*** DATA UNDER STUDY ***
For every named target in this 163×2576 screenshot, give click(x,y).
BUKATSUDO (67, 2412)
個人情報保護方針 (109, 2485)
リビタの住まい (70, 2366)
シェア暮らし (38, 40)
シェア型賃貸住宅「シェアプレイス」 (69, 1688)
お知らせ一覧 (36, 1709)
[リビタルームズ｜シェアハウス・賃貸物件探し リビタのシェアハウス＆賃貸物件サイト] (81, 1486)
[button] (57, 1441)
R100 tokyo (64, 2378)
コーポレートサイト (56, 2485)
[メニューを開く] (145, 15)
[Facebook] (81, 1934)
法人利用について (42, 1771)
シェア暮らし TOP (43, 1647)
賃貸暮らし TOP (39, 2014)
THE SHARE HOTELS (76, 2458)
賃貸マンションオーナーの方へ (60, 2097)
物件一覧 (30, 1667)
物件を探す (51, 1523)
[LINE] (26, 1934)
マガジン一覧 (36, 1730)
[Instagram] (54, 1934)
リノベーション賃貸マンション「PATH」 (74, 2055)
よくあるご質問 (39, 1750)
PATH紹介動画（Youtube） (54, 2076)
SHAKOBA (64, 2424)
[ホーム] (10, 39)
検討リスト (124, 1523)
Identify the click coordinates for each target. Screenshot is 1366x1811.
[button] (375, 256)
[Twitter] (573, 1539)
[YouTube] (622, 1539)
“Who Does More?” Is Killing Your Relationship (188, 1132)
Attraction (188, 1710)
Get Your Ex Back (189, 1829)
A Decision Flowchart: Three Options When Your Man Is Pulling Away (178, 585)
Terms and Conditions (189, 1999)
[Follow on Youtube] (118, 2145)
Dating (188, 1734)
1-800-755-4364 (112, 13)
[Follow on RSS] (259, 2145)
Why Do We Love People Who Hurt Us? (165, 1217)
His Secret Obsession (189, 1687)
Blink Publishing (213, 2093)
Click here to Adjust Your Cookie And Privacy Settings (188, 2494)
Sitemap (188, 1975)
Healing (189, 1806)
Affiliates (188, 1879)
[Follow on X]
***
- TASK TO COMPLETE: When a line in the material contains the string "Your", copy that line.

- ANSWER SECTION:
“Who Does More?” Is Killing Your Relationship (188, 1132)
Get Your Ex Back (189, 1829)
A Decision Flowchart: Three Options When Your Man Is Pulling Away (178, 585)
Click here to Adjust Your Cookie And Privacy Settings (188, 2494)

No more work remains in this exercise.